[Source data]
··········
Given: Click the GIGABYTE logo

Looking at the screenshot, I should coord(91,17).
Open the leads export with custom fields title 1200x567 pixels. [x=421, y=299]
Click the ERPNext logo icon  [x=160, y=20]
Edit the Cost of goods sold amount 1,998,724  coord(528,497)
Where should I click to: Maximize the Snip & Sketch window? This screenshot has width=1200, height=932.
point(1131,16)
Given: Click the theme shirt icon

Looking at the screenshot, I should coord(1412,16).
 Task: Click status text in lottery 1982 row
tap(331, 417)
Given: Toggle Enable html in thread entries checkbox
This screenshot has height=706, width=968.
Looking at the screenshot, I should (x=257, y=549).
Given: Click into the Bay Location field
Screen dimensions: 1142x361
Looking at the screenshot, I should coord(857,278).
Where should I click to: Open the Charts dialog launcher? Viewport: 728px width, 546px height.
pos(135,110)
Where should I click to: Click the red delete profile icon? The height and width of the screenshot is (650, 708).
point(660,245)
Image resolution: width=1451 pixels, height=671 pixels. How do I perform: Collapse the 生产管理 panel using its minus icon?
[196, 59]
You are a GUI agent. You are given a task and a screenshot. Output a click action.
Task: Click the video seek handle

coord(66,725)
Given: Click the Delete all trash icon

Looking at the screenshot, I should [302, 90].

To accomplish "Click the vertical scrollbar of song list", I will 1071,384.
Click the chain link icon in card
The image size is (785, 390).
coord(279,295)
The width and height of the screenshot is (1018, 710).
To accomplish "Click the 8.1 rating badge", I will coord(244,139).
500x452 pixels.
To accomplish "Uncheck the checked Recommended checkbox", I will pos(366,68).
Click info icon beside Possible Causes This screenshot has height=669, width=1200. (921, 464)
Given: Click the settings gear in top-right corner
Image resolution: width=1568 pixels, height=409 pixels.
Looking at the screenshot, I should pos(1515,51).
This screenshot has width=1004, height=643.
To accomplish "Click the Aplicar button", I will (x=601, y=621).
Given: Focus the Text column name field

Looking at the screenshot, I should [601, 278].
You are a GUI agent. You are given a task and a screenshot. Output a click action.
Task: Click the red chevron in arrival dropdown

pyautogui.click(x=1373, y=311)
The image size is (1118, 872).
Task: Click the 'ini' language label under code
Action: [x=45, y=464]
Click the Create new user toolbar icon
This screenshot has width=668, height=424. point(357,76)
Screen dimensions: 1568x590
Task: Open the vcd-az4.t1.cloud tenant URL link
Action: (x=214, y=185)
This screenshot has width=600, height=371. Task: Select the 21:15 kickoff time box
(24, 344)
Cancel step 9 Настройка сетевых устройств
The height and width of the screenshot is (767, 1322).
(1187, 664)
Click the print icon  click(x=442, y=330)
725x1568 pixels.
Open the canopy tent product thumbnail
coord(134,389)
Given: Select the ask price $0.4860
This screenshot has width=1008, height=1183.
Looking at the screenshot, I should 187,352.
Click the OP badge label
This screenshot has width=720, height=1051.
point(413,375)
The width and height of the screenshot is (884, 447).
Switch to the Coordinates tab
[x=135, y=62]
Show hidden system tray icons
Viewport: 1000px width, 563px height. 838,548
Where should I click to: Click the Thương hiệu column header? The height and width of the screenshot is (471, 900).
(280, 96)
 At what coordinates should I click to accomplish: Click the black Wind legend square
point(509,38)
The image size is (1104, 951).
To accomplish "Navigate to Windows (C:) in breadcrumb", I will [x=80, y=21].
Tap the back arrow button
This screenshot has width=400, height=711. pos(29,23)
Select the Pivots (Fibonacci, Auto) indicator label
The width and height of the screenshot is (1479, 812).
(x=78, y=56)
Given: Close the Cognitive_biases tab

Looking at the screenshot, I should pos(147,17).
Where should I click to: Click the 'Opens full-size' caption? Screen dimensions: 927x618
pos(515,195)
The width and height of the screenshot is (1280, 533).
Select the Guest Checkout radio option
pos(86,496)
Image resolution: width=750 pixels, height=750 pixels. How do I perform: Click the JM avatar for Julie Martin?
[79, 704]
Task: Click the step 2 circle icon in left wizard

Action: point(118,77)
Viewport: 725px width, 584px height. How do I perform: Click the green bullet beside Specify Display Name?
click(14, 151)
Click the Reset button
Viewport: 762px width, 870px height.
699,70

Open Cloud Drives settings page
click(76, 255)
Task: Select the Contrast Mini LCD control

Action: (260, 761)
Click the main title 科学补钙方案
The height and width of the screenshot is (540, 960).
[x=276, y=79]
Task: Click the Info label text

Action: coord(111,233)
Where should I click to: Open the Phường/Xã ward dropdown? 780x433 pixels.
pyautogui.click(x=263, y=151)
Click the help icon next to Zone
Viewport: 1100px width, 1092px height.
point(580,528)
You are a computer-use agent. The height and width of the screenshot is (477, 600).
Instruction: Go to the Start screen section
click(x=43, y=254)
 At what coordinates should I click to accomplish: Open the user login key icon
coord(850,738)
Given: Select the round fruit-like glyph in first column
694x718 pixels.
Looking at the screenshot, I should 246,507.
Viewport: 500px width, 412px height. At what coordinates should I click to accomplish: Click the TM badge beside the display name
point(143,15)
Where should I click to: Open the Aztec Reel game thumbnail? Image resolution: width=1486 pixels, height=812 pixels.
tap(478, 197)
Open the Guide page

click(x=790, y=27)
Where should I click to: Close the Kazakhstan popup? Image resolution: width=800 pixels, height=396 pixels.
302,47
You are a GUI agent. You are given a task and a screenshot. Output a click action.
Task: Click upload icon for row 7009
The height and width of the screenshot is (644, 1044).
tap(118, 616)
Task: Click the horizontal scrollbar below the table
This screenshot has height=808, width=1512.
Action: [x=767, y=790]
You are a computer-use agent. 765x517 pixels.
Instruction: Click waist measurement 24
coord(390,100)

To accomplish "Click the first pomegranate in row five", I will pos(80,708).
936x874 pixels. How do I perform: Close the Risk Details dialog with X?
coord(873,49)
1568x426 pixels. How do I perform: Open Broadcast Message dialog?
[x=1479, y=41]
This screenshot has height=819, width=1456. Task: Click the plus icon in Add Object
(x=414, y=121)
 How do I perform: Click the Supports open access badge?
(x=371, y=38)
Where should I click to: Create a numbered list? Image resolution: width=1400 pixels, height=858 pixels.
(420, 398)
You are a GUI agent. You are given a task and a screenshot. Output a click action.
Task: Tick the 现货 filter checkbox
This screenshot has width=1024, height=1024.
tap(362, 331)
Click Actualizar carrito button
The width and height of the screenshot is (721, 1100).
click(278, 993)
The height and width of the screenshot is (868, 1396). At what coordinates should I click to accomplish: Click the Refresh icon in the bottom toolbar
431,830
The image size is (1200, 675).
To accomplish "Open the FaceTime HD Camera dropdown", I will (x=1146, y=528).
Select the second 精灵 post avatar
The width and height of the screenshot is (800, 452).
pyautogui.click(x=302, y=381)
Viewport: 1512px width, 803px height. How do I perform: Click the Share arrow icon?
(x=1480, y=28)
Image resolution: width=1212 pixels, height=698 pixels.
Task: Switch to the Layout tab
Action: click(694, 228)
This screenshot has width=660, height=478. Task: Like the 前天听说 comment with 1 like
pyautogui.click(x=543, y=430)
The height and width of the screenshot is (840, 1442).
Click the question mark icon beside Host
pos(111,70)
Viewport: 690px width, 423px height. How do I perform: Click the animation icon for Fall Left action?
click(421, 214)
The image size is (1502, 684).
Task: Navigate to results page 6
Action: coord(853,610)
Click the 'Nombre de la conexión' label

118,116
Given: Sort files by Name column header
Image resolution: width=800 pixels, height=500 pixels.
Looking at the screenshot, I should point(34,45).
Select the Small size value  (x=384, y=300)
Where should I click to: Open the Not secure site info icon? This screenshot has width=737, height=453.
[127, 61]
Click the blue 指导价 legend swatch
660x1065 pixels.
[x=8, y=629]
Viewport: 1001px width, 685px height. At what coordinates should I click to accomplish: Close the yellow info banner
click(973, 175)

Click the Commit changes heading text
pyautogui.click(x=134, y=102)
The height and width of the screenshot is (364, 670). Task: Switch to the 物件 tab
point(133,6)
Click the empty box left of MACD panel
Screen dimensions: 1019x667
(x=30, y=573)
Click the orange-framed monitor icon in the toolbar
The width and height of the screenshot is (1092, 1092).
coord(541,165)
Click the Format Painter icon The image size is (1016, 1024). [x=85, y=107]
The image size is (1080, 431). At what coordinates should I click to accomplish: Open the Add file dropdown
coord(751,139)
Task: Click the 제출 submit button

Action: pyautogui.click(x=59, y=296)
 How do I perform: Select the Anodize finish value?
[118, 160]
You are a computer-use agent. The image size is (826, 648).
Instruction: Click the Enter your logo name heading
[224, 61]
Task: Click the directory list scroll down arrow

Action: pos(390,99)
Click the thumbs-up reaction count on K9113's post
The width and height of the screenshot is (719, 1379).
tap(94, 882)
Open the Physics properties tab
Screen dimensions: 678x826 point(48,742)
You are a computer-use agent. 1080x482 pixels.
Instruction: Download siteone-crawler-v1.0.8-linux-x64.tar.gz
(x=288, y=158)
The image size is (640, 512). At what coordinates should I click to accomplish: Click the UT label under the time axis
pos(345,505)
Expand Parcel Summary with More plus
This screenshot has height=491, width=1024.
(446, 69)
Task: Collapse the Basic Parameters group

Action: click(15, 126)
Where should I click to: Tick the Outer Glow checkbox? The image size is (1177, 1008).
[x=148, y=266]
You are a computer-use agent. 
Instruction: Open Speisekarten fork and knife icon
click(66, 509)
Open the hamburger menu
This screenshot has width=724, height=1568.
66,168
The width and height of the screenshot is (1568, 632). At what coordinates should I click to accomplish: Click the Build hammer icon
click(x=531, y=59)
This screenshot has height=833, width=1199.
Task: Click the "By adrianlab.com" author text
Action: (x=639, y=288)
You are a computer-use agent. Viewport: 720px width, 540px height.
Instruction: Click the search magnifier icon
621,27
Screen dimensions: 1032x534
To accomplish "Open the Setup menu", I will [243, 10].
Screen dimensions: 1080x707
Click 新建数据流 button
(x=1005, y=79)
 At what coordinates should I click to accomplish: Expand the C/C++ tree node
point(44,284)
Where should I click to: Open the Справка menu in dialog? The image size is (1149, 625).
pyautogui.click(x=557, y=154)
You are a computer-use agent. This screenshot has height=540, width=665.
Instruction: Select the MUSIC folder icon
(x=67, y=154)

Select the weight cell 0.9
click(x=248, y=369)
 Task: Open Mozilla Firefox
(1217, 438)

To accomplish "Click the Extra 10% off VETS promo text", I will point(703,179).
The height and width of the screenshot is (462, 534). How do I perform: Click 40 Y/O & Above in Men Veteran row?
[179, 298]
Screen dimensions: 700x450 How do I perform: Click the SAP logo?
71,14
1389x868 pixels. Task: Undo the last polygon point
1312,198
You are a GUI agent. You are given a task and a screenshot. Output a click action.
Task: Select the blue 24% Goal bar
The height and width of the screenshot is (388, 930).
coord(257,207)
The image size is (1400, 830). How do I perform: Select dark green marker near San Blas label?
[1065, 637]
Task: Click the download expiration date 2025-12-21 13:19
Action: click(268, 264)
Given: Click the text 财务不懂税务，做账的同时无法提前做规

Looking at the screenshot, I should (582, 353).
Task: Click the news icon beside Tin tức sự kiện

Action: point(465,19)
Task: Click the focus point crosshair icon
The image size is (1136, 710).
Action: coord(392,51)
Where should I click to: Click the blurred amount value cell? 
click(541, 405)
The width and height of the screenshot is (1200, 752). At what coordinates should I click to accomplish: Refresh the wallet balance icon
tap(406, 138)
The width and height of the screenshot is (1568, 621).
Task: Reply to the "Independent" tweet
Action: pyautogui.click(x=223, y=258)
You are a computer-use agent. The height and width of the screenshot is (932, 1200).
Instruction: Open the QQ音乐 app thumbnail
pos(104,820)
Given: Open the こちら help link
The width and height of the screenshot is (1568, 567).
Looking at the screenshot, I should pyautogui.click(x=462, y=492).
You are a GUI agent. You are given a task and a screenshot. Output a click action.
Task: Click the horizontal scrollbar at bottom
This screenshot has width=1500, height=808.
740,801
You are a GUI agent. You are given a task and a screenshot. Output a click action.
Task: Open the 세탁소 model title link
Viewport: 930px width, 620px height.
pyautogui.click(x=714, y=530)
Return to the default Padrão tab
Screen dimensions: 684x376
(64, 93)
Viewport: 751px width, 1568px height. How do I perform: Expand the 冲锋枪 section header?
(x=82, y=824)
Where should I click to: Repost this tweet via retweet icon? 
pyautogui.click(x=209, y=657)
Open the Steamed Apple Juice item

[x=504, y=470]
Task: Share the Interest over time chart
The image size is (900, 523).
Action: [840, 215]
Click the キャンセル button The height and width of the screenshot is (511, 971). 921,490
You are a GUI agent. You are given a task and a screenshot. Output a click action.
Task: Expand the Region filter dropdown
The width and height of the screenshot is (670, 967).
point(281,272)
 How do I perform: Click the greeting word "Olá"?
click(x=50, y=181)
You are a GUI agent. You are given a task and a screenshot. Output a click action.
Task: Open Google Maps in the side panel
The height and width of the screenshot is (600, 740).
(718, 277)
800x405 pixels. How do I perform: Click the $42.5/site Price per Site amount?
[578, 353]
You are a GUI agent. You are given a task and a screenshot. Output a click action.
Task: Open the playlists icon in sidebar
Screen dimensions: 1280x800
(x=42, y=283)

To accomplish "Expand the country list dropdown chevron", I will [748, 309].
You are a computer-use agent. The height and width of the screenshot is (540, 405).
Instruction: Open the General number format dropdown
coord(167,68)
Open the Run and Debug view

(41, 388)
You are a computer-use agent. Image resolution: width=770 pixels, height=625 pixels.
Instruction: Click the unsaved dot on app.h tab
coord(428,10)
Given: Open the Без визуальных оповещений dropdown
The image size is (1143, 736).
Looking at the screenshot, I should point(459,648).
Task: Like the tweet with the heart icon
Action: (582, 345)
··········
*HOW TO COMPLETE THIS TASK*
The word to find is "first". Copy every line of the data that holds it.

*TASK RESULT*
Given: Select the round fruit-like glyph in first column
To accomplish "Click the first pomegranate in row five", I will pos(80,708).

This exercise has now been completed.